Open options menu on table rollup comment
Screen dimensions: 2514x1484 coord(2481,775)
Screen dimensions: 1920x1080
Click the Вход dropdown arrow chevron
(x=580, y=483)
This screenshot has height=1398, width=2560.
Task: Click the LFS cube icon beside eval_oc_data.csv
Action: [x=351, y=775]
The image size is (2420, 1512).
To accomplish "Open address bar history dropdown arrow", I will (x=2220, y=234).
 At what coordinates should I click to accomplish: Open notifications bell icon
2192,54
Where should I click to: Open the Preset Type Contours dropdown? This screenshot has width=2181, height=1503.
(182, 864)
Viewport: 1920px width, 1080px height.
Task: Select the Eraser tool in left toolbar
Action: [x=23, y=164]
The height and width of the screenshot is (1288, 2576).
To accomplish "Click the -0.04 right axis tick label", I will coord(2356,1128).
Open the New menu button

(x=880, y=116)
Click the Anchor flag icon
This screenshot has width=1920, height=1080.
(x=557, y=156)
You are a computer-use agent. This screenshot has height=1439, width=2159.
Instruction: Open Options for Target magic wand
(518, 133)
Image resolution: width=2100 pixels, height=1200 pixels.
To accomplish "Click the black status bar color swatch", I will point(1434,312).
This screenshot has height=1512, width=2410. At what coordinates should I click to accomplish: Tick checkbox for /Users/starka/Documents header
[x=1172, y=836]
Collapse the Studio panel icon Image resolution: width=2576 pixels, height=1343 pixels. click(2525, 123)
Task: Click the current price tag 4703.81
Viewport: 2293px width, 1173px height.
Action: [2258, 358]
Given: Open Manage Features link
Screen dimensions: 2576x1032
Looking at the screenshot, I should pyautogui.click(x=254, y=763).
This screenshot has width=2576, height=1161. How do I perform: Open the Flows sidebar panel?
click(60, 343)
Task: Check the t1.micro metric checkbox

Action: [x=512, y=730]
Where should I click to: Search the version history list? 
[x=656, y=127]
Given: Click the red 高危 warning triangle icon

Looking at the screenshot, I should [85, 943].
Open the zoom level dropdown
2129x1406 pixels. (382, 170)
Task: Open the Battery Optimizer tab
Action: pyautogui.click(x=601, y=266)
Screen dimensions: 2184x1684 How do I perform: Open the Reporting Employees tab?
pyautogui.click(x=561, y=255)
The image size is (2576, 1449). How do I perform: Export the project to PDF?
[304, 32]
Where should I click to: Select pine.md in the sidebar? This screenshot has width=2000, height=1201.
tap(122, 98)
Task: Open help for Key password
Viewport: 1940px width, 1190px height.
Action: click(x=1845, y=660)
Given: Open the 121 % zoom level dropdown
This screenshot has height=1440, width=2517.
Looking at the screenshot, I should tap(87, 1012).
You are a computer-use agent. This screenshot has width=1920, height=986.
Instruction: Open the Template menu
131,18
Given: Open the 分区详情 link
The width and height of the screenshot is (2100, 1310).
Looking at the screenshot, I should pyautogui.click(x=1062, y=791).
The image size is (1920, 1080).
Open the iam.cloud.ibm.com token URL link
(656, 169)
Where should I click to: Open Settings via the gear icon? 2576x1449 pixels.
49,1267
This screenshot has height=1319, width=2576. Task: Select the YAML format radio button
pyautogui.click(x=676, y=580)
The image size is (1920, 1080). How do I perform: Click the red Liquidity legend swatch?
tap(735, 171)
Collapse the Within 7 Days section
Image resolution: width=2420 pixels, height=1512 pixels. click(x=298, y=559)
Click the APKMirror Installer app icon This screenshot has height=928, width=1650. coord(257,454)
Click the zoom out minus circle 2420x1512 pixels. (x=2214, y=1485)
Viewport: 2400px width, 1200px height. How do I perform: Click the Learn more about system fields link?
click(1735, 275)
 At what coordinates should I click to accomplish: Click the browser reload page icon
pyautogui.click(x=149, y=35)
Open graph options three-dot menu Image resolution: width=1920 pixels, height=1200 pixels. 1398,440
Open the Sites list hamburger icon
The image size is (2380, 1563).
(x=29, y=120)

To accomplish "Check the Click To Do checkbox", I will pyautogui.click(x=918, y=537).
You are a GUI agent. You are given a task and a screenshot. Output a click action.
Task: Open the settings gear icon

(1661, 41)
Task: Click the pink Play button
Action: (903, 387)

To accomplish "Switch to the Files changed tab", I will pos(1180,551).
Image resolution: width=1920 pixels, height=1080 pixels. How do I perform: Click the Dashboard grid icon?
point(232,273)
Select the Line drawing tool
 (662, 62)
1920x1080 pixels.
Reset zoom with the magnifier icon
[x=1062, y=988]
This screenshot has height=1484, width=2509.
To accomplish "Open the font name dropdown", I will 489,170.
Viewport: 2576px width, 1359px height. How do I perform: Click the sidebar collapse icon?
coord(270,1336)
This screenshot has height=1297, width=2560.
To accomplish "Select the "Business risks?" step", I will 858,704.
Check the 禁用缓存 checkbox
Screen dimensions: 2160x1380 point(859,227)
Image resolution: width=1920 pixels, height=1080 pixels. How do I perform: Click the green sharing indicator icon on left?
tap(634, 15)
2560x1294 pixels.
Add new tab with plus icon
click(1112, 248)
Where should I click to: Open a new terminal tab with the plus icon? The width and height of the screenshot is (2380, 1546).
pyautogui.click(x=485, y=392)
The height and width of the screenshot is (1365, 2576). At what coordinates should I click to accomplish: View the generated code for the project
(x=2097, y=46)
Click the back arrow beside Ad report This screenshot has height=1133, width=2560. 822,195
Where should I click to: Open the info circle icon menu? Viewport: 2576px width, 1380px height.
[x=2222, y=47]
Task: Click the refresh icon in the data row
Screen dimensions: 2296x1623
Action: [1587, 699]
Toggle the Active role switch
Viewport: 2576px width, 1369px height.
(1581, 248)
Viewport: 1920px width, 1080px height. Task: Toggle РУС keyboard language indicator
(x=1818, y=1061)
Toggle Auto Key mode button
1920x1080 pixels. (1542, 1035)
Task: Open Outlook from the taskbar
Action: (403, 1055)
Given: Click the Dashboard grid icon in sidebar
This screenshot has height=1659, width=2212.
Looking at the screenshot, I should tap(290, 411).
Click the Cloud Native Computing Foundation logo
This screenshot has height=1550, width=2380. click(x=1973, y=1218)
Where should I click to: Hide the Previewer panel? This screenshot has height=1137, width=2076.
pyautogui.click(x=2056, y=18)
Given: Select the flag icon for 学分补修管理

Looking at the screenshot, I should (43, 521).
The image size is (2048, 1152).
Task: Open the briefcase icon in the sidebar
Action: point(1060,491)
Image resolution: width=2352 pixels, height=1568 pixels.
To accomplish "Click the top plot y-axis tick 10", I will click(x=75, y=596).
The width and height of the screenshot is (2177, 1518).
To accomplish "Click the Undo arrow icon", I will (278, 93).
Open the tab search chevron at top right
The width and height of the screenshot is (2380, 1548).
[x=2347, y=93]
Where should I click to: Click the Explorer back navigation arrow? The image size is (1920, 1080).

WHAT THE EXERCISE ASKS →
Your task is to output the material above exactly.

WRITTEN REPLY →
Open options menu on table rollup comment
Screen dimensions: 2514x1484 coord(2481,775)
Screen dimensions: 1920x1080
Click the Вход dropdown arrow chevron
(x=580, y=483)
This screenshot has height=1398, width=2560.
Task: Click the LFS cube icon beside eval_oc_data.csv
Action: [x=351, y=775]
The image size is (2420, 1512).
To accomplish "Open address bar history dropdown arrow", I will (x=2220, y=234).
 At what coordinates should I click to accomplish: Open notifications bell icon
2192,54
Where should I click to: Open the Preset Type Contours dropdown? This screenshot has width=2181, height=1503.
(182, 864)
Viewport: 1920px width, 1080px height.
Task: Select the Eraser tool in left toolbar
Action: [x=23, y=164]
The height and width of the screenshot is (1288, 2576).
To accomplish "Click the -0.04 right axis tick label", I will coord(2356,1128).
Open the New menu button

(x=880, y=116)
Click the Anchor flag icon
This screenshot has width=1920, height=1080.
(x=557, y=156)
You are a computer-use agent. This screenshot has height=1439, width=2159.
Instruction: Open Options for Target magic wand
(518, 133)
Image resolution: width=2100 pixels, height=1200 pixels.
To accomplish "Click the black status bar color swatch", I will point(1434,312).
This screenshot has height=1512, width=2410. At what coordinates should I click to accomplish: Tick checkbox for /Users/starka/Documents header
[x=1172, y=836]
Collapse the Studio panel icon Image resolution: width=2576 pixels, height=1343 pixels. click(2525, 123)
Task: Click the current price tag 4703.81
Viewport: 2293px width, 1173px height.
Action: [2258, 358]
Given: Open Manage Features link
Screen dimensions: 2576x1032
Looking at the screenshot, I should pyautogui.click(x=254, y=763).
This screenshot has width=2576, height=1161. How do I perform: Open the Flows sidebar panel?
click(60, 343)
Task: Check the t1.micro metric checkbox

Action: [x=512, y=730]
Where should I click to: Search the version history list? 
[x=656, y=127]
Given: Click the red 高危 warning triangle icon

Looking at the screenshot, I should [85, 943].
Open the zoom level dropdown
2129x1406 pixels. (382, 170)
Task: Open the Battery Optimizer tab
Action: pyautogui.click(x=601, y=266)
Screen dimensions: 2184x1684 How do I perform: Open the Reporting Employees tab?
pyautogui.click(x=561, y=255)
The image size is (2576, 1449). How do I perform: Export the project to PDF?
[304, 32]
Where should I click to: Select pine.md in the sidebar? This screenshot has width=2000, height=1201.
tap(122, 98)
Task: Open help for Key password
Viewport: 1940px width, 1190px height.
Action: click(x=1845, y=660)
Given: Open the 121 % zoom level dropdown
This screenshot has height=1440, width=2517.
Looking at the screenshot, I should tap(87, 1012).
You are a computer-use agent. This screenshot has width=1920, height=986.
Instruction: Open the Template menu
131,18
Given: Open the 分区详情 link
The width and height of the screenshot is (2100, 1310).
Looking at the screenshot, I should pyautogui.click(x=1062, y=791).
The image size is (1920, 1080).
Open the iam.cloud.ibm.com token URL link
(656, 169)
Where should I click to: Open Settings via the gear icon? 2576x1449 pixels.
49,1267
This screenshot has height=1319, width=2576. Task: Select the YAML format radio button
pyautogui.click(x=676, y=580)
The image size is (1920, 1080). How do I perform: Click the red Liquidity legend swatch?
tap(735, 171)
Collapse the Within 7 Days section
Image resolution: width=2420 pixels, height=1512 pixels. click(x=298, y=559)
Click the APKMirror Installer app icon This screenshot has height=928, width=1650. coord(257,454)
Click the zoom out minus circle 2420x1512 pixels. (x=2214, y=1485)
Viewport: 2400px width, 1200px height. How do I perform: Click the Learn more about system fields link?
click(1735, 275)
 At what coordinates should I click to accomplish: Click the browser reload page icon
pyautogui.click(x=149, y=35)
Open graph options three-dot menu Image resolution: width=1920 pixels, height=1200 pixels. 1398,440
Open the Sites list hamburger icon
The image size is (2380, 1563).
(x=29, y=120)

To accomplish "Check the Click To Do checkbox", I will pyautogui.click(x=918, y=537).
You are a GUI agent. You are given a task and a screenshot. Output a click action.
Task: Open the settings gear icon

(1661, 41)
Task: Click the pink Play button
Action: (903, 387)

To accomplish "Switch to the Files changed tab", I will pos(1180,551).
Image resolution: width=1920 pixels, height=1080 pixels. How do I perform: Click the Dashboard grid icon?
point(232,273)
Select the Line drawing tool
 (662, 62)
1920x1080 pixels.
Reset zoom with the magnifier icon
[x=1062, y=988]
This screenshot has height=1484, width=2509.
To accomplish "Open the font name dropdown", I will 489,170.
Viewport: 2576px width, 1359px height. How do I perform: Click the sidebar collapse icon?
coord(270,1336)
This screenshot has height=1297, width=2560.
To accomplish "Select the "Business risks?" step", I will 858,704.
Check the 禁用缓存 checkbox
Screen dimensions: 2160x1380 point(859,227)
Image resolution: width=1920 pixels, height=1080 pixels. How do I perform: Click the green sharing indicator icon on left?
tap(634, 15)
2560x1294 pixels.
Add new tab with plus icon
click(1112, 248)
Where should I click to: Open a new terminal tab with the plus icon? The width and height of the screenshot is (2380, 1546).
pyautogui.click(x=485, y=392)
The height and width of the screenshot is (1365, 2576). At what coordinates should I click to accomplish: View the generated code for the project
(x=2097, y=46)
Click the back arrow beside Ad report This screenshot has height=1133, width=2560. 822,195
Where should I click to: Open the info circle icon menu? Viewport: 2576px width, 1380px height.
[x=2222, y=47]
Task: Click the refresh icon in the data row
Screen dimensions: 2296x1623
Action: [1587, 699]
Toggle the Active role switch
Viewport: 2576px width, 1369px height.
(1581, 248)
Viewport: 1920px width, 1080px height. Task: Toggle РУС keyboard language indicator
(x=1818, y=1061)
Toggle Auto Key mode button
1920x1080 pixels. (1542, 1035)
Task: Open Outlook from the taskbar
Action: (403, 1055)
Given: Click the Dashboard grid icon in sidebar
This screenshot has height=1659, width=2212.
Looking at the screenshot, I should tap(290, 411).
Click the Cloud Native Computing Foundation logo
This screenshot has height=1550, width=2380. click(x=1973, y=1218)
Where should I click to: Hide the Previewer panel? This screenshot has height=1137, width=2076.
pyautogui.click(x=2056, y=18)
Given: Select the flag icon for 学分补修管理

Looking at the screenshot, I should (43, 521).
The image size is (2048, 1152).
Task: Open the briefcase icon in the sidebar
Action: point(1060,491)
Image resolution: width=2352 pixels, height=1568 pixels.
To accomplish "Click the top plot y-axis tick 10", I will click(x=75, y=596).
The width and height of the screenshot is (2177, 1518).
To accomplish "Click the Undo arrow icon", I will (278, 93).
Open the tab search chevron at top right
The width and height of the screenshot is (2380, 1548).
[x=2347, y=93]
Where should I click to: Click the Explorer back navigation arrow? The image size is (1920, 1080).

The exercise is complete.